WHAT TRIGGERED THE MARKET MOVES IN THE PREVIOUS WEEK?
Broadly, there were 6 factor that influenced the Indian equity markets, although the Nifty and Sensex did close near life-time highs.
- As the year came to an end, the Red Sea crisis continued to be the biggest threat to world trade. Houthi rebels based in Yemen, and allegedly funded by Iran, are firing drones and missiles on ships passing through the Red Sea. It needs no reiteration that Red Sea route leading up to the Suez Canal is the life line for the movement of oil and other merchandise from Asia to Europe and vice versa. The US has increased its patrolling of the Red Sea area, but the risk is high and many ships are refusing to take that route. Also, due to the higher insurance costs, freight rates on that route have more than doubled. The only option is to go via the Horn of Africa, but that would consume more days and add substantially to the costs. That remains a big X-factor as we embark on the New Year.
- The JN.1 variant may have been briefly forgotten, but the risk has not gone away. India is already seeing more than 700 casualties per day and it would be naïve to believe that the risk has been overcome. India needs to be doubly wary as elections are approaching and it is going to lead to large scale intermingling of people. That is something India learnt the hard way in year 2021; and it poses a major business risk.
- In terms of data announcement, the big announcement in the week was the current account deficit for the second quarter. At $8.3 billion, the current account deficit is just about 1% of GDP. It was 1.1% of GDP in the first quarter, so it now looks like, even in a worst-case scenario, India would be able to restrict its current account deficit (CAD) for FY24 to less than 1.5% of GDP. That puts the CAD in a comfortable situation and this matters a lot to the value of the rupee and also to the sovereign ratings. Compared to the corresponding quarter last year, the CAD is sharply lower. It is not just that merchandise deficit is down, but even the services surplus is sharply up.
- The other big data point in the week was the announcement of the core sector growth for November 2023 at 7.84%. Core sector is the combination of 8 infrastructure sectors viz. coal, crude oil, refinery products, natural gas, fertilizers, steel, cement, and electricity. Among the infrastructure sectors, crude oil and cement showed negative growth, while other sectors showed positive growth. Among the two contrasting performers, there was a sharp spike in the output of refinery products amidst higher GRMs while the cement output fell sharply on a higher base. Hydrocarbons, which accounts for 44% of cost sector basket, gave a strong performance. However, this is the lowest core sector growth in the last 6 months and the first time in last six months that core sector growth dipped below the 8% mark.

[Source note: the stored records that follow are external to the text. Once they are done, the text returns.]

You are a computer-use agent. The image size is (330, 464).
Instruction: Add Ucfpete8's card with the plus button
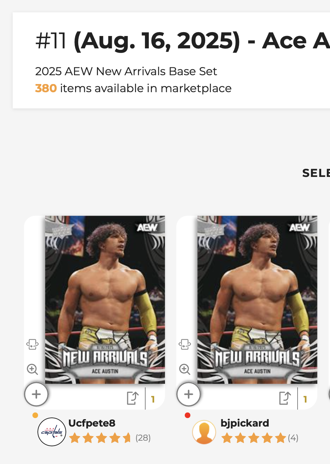[36, 394]
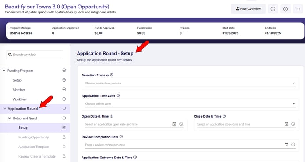Open calendar icon for Review Completion Date

[x=286, y=145]
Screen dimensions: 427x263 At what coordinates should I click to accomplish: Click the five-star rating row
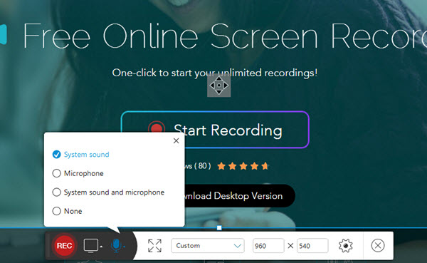(243, 166)
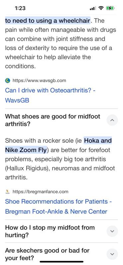
Task: Tap the battery charging status icon
Action: pyautogui.click(x=110, y=8)
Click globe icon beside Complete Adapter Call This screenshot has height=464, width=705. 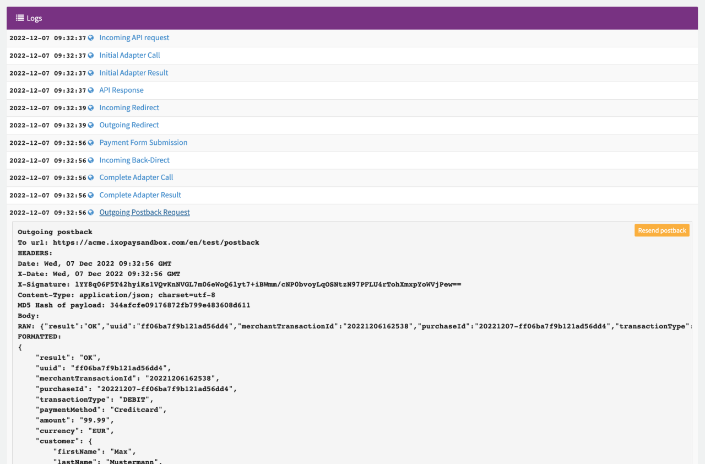tap(91, 177)
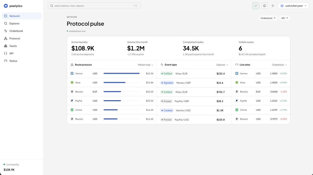Image resolution: width=313 pixels, height=175 pixels.
Task: Select the Fulfilled Wise / EUR $232.4 event
Action: pyautogui.click(x=194, y=74)
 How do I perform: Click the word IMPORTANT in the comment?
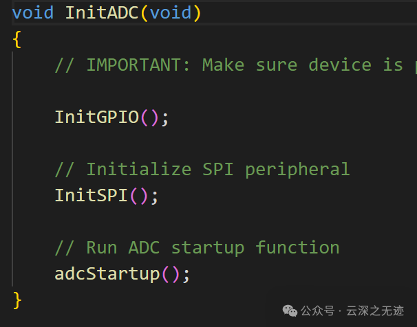click(138, 65)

- The fiscal deficit updated as of the end of November 2023 was also announced by the CGA during the previous week. As of November 2023, the fiscal deficit stood at 50.7% of full year target. It may be recollected that for the full year, the fiscal deficit target had been pegged at 5.9% of GDP. With only half the fiscal deficit traversed in 8 months, there is a lot of leeway for the Indian government. That means; even if we assume risks like lower nominal GDP growth, flat tax revenues in H2, lower disinvestment revenues and higher food subsidy bill in the remaining months, fiscal deficit should still be well within bounds. That would urge the government to set the fiscal deficit target at a lower level in the February 2024 budget, but for that we need to wait for the Union Budget to be announced in February 2024.
- Finally, it was a week when FPI flows were buoyant. In last 4 weeks, FPIs have infused more than $7.9 billion into Indian equities and that is the kind of money that pushed the Nifty and the Sensex to new highs. If you look at the last 5 weeks since the FPI thrust started, the total infusion into equities has been over $10 billion. That has continued to be the big news for the week.
The above factors broadly explain the activity in the markets during the week and the reason it moved the way it did. Amidst the enthusiasm and euphoria, there are some risks that cannot be ignored. The Red Sea crisis is a major overhang for market sentiments and the full colour of the JN.1 variant is still now known. Indian markets are not getting any cheaper with the Buffett Ratio (market cap to GDP), getting closer to the 120% mark. That is something investors must be cautious about.
STOCK MARKET TRIGGERS FOR COMING WEEK TO JANUARY 05, 2024
The Nifty and Sensex closed this week with gains of 150 bps and the full year gains on the indices were around 20%. Here are the major triggers for the first week of January 2024.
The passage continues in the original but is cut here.